(What is being asked): Copy each line below that includes "Нормативно".

__________

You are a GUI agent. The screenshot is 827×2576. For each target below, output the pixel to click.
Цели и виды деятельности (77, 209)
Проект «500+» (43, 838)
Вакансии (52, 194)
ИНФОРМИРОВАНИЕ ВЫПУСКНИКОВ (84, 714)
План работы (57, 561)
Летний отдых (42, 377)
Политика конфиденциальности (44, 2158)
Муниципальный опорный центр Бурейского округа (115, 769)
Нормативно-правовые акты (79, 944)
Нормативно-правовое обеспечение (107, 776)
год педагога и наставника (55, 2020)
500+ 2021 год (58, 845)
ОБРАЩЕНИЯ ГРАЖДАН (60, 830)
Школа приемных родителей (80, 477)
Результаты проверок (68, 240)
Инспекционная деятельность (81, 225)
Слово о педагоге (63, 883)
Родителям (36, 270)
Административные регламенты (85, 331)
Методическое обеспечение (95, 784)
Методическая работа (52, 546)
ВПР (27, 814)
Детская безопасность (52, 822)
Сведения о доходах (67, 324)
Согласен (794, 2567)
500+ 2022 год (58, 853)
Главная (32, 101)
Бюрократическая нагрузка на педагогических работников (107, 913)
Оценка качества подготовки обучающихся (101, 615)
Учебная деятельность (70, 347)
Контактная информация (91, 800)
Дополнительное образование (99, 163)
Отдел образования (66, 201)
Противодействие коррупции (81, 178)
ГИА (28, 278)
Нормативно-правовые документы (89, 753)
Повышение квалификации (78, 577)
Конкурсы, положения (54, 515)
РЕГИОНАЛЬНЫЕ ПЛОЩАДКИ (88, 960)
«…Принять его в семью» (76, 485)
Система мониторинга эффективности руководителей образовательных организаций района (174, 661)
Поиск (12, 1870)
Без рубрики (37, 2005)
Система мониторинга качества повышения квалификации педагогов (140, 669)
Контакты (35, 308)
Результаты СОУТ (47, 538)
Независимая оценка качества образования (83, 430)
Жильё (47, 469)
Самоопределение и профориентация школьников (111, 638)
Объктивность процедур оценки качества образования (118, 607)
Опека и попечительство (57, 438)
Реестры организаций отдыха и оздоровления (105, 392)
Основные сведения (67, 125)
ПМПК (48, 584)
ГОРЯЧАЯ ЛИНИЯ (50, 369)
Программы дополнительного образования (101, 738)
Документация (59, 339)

__________

(Result of the task):
Нормативно-правовые акты (79, 944)
Нормативно-правовое обеспечение (107, 776)
Нормативно-правовые документы (89, 753)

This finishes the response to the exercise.